=== Descrição do problema ===
No texto abaixo sobre sistemas éticos, qual sistema é apontado como o dominante na sociedade moderna?

=== Documento ===
O existencialismo é o sistema ético dominante em nossa
sociedade moderna. Sua influência percebe-se em todo lugar. A sociedade atual
tende a validar eticamente atitudes tomadas com base na experiência individual.
Por exemplo, um homem que não é feliz em seu casamento e tem um romance com
outra mulher com quem se sente bem, geralmente recebe a compreensão e a
tolerância da sociedade.
Ética Naturalística
Esse nome é geralmente dado ao sistema ético que toma como
base o processo e as leis da natureza. O certo é o natural — a natureza nos dá
o padrão a ser seguido. A natureza, numa primeira observação, ensina que
somente os mais aptos sobrevivem e que os fracos, doentes, velhos e debilitados
tendem a cair e a desaparecer à medida em que a natureza evolui. Logo, tudo que
contribuir para a seleção do mais forte e a sobrevivência do mais apto, é certo
e bom; e tudo o que dificultar é errado e mau.

=== Extrato de dados ===
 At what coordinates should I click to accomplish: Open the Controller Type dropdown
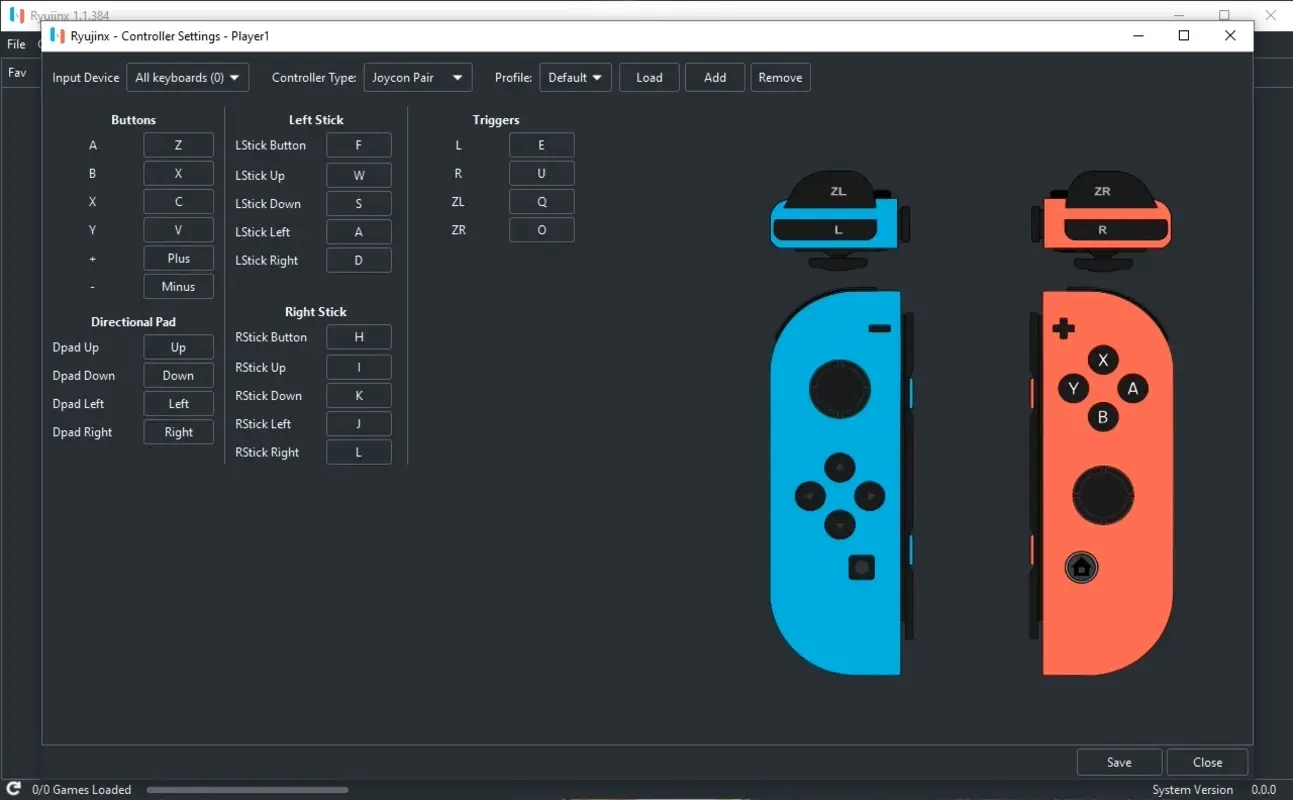point(417,77)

=== Resultado abaixo ===
O existencialismo.